风卷着狗尾草蹭过脚踝时,我看见坡地中央的两只公鸡挣着翅膀扑撞。其中一只的颈羽已经褪得发暗,不像对手那样红得发亮,爪尖磨得圆钝,扑腾的时候带不起多少草屑,想来是在这片坡地守了好些年头,地盘的边界早被蹄印和鸡爪印磨得模糊。
不远处的土坡下堆着半块破瓦盆,青釉早被日晒雨淋褪成了奶白色,边缘磕出了缺角,是前几年阿婆用来喂鸡的,后来摔了就扔在这儿,如今上面长出了三两株车前草,和草里的碎瓷片一起,成了这片乡野里藏不住的时光标记。
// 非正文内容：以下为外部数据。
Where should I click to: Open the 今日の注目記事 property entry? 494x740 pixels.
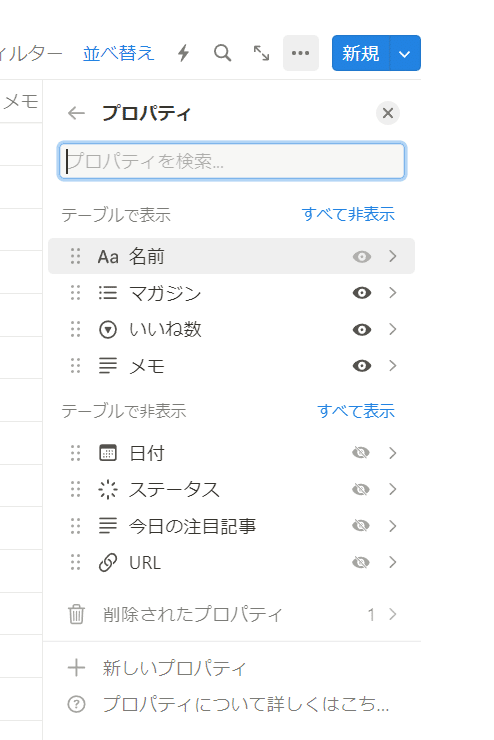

没人特意来拾掇这些旧物,它们就这么和野草挤在一起,被风雨磨去了当年的鲜亮,只留下一层发旧的底色。
这场打斗没有城里擂台的花哨,只是翅膀拍得草叶乱飞,红冠子蹭得沾了草屑。这样的对峙早不是第一次,每年春耕前后,年轻公鸡总要挑战老住户,老的那只磨钝了爪尖,褪了鲜亮的羽毛,却还是要守着自己的草坡。就像老农具的木柄磨出了包浆,旧竹篮的提手断了又缠上麻绳,都是日子磨出来的痕迹,不声不响,却比什么都清楚。
我掐灭了烟蒂往回走,身后的打斗声还没停,风又卷起草屑,落在那只褪了羽的公鸡背上。没人会记着这场架的输赢,就像没人会特意去数瓦盆上的青苔圈了几圈。这些磨出来的、褪掉的、磕破的痕迹,才是乡野里最实在的日常注脚,没什么轰轰烈烈,却藏着经年累月的温度。